International career
- Years: Team / Apps / (Points)
- 1934: England / 2 / (3)

= Antony Warr =

England international rugby union player and cricketer

Antony Lawley 'Tim' Warr (15 May 1913 – 29 January 1995) was an English rugby union player who represented the England national rugby union team. He also played first-class cricket with Oxford University.

Warr's two national caps came during the 1934 Home Nations Championship, where England claimed the triple crown. A winger, he scored a try on debut against Wales and made his other appearance against Ireland.

He played club rugby for Old Leodiensians before joining Wakefield during the 1936/37 season, scoring fourteen tries in twelve games in the two seasons he spent at the club. He also played seven times for Yorkshire and gained a blue for Oxford.

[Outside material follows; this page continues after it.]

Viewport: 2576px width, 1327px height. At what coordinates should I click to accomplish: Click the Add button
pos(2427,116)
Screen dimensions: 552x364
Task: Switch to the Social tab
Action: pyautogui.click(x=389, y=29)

As a cricketer, Warr kept wicket for Oxford University in four first-class matches in 1933 and 1934. He spent some time playing with the Army during the 1940s and in 1950 he represented the Marylebone Cricket Club in a first-class match against Ireland in Dublin.

During the Second World War, he was the officer in charge of PT at Sandhurst

A school teacher by profession, he taught at Leeds Grammar School before teaching at Harrow School for over thirty years where he designed the Harrow first XV pitch.